趙氏在他身后追著罵了幾句,見他不理自己,她只得停下腳步,狠狠跺了兩下腳,然后才罵罵咧咧地回家去了。
健康堂里。
送走趙氏那個瘟神后,阿桃立刻就關上院門,免得再被那些討嫌的人闖進來。
誰知這門關上沒多久,就被人敲得嘭嘭直響。
阿桃聽到這急促的敲門聲,心里就是一緊:“該不會是趙氏那個老虔婆又來鬧事吧?”
尤四娘道:“我去開門看看,敲門敲得這么急,說不定是有什么急事呢。”
她走進院子里,拉開院門,發現外面站著的居然是江仲平。
江仲平抱著滿身是血的江梅梅大步跑進健康堂,口中大喊:“大夫!大夫救命啊!”
阿桃和秀兒聞訊跑出來,她們看到江梅梅那樣子,都被嚇了一跳,趕緊把屋門拉開,讓人好進來。
屋里正在做針線活的柳蕓見狀,也是被嚇到了。
她立即站起身,對阿桃說道:“快去請詹大夫!”
“嗯!”
阿桃蹬蹬地跑上樓去叫人。
不一會兒,詹春生就腳步匆匆地下樓來了。
他看到江梅梅的裙子上全是血,眉頭微皺,但也沒有多說什么,指著旁邊的觀察室,道:“把人送進去。”
江仲平趕緊抱著人走進觀察室,把人放到單人床上。
詹春生讓江仲平先出去。
因為屋里除了詹春生,還有阿桃、尤四娘、以及秀兒三個女子,江仲平便也沒什么好擔心的,立即聽話地離開觀察室。
房門被關上。
柳蕓示意江仲平坐。
江仲平此時哪有心情坐啊?
他急得團團轉,嘴里還念念有詞:“明明昨天還都好好的,咋一天時間,就變成這樣了呢?”

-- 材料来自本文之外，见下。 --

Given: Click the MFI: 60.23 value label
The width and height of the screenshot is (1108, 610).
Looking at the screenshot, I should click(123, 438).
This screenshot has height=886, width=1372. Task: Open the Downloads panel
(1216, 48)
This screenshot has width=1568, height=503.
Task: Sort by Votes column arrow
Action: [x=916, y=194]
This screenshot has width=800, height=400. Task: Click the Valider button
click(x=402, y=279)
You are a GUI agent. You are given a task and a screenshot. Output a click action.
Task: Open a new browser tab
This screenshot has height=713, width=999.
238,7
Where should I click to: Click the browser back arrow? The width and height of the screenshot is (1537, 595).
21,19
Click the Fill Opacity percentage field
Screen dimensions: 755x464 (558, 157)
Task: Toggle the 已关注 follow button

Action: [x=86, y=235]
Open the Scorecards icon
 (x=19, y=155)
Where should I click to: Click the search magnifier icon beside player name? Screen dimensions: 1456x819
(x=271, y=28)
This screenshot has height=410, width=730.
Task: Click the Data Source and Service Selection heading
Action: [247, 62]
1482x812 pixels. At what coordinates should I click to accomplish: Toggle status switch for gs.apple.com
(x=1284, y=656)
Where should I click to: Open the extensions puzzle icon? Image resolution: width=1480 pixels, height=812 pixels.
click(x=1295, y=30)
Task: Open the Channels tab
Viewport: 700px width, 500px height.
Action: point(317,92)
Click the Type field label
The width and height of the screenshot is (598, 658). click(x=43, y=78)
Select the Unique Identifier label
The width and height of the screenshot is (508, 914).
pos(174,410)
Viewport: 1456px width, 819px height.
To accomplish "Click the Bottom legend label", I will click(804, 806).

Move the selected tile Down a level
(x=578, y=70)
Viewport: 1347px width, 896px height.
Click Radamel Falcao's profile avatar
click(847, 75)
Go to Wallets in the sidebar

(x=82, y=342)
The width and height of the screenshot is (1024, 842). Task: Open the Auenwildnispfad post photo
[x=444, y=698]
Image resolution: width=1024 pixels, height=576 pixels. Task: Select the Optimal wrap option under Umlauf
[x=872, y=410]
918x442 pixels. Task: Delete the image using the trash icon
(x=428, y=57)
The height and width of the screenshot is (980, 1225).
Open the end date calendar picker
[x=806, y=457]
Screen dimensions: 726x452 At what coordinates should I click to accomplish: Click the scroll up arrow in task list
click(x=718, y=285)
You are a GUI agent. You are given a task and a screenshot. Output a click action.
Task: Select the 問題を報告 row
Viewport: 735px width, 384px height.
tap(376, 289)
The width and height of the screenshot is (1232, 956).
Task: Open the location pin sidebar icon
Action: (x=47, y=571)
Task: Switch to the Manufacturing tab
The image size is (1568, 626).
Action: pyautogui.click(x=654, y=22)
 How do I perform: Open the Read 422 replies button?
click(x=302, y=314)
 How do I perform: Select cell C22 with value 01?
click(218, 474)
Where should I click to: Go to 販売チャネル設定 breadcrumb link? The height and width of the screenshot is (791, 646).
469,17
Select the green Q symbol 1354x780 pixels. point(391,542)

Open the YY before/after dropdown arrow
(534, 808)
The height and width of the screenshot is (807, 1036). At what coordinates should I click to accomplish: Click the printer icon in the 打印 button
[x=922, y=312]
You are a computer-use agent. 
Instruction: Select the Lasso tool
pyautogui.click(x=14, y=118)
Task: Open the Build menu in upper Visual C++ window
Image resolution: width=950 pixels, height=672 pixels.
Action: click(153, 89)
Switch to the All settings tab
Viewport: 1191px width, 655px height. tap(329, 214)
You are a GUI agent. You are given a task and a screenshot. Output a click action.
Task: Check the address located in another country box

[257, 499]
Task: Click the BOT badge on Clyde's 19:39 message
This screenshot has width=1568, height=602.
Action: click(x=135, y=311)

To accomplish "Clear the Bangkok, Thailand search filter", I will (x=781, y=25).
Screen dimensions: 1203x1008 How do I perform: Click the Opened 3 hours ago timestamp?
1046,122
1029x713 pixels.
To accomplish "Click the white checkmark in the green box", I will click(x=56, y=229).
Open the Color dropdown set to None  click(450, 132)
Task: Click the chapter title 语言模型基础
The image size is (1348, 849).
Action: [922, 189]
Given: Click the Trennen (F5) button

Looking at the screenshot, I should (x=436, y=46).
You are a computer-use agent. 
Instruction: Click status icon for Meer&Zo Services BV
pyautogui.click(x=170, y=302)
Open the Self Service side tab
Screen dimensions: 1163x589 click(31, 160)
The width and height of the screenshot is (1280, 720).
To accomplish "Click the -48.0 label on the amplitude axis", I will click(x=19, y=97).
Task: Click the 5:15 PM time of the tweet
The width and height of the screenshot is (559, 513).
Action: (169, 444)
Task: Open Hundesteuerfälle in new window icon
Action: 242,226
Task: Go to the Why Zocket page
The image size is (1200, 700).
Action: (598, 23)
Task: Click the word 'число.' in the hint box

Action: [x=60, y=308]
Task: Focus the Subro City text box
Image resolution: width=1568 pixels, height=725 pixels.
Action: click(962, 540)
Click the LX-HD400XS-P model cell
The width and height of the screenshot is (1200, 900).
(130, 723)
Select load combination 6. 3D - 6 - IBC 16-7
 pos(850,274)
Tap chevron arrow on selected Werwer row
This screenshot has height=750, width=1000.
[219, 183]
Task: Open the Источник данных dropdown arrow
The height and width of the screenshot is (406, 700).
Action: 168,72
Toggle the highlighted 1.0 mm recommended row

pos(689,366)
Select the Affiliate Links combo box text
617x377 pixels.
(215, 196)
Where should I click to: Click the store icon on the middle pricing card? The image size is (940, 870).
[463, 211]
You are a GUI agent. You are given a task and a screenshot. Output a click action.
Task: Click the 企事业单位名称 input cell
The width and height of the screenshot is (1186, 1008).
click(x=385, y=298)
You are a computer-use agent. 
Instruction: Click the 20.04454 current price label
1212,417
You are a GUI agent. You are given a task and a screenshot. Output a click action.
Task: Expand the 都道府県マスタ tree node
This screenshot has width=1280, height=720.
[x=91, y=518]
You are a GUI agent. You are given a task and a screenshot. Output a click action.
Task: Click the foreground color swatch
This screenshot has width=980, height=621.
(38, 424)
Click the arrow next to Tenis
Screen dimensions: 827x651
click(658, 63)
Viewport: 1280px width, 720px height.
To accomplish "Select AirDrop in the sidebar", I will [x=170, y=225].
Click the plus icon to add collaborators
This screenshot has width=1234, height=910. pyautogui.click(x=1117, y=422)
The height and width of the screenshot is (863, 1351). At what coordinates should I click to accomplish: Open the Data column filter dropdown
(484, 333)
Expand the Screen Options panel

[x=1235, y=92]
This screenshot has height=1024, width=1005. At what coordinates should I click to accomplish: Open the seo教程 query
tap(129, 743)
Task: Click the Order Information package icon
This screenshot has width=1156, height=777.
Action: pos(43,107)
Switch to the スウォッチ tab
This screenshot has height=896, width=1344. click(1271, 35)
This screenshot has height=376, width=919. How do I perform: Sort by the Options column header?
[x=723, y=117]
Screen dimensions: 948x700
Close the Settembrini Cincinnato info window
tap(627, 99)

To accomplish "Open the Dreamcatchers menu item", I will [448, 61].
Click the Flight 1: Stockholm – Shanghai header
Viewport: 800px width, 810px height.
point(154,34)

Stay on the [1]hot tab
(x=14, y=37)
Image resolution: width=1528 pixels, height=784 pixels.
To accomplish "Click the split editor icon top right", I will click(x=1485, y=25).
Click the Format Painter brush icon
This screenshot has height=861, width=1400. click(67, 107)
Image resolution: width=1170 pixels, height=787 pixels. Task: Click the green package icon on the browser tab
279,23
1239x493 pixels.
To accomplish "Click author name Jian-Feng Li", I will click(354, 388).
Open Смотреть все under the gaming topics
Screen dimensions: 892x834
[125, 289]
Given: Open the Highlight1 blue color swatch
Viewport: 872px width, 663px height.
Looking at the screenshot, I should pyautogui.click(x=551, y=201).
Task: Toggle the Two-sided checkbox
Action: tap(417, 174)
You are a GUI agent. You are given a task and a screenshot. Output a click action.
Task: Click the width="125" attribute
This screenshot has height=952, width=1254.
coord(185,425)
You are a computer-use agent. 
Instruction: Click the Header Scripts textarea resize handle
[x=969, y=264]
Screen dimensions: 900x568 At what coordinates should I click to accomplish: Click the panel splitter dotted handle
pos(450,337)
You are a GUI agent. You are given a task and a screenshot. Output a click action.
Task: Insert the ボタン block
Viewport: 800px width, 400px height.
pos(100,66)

原本好端端的兒子忽然就死了,原本好端端的大女婿忽然就變成了殺人犯,原本好端端的大閨女忽然就被打成了重傷……
這一樁樁的事情接踵而至,幾乎要將這個高大健壯的漢子給壓垮。
他蹲坐在地上,雙手用力拉扯頭發,神情極為痛苦。
柳蕓想安慰他,卻又不知道該如何開口,最后只能嘆了口氣:“你要保重自己的身體啊,現在你們家,可就指望你一個了。”
過了約莫個把時辰,觀察室的房門被拉開。
詹春生從里面走出來,手上全是鮮血。
柳蕓看到那血,只覺得心跳都加快了幾分,她下意識地別開臉去,不敢再看。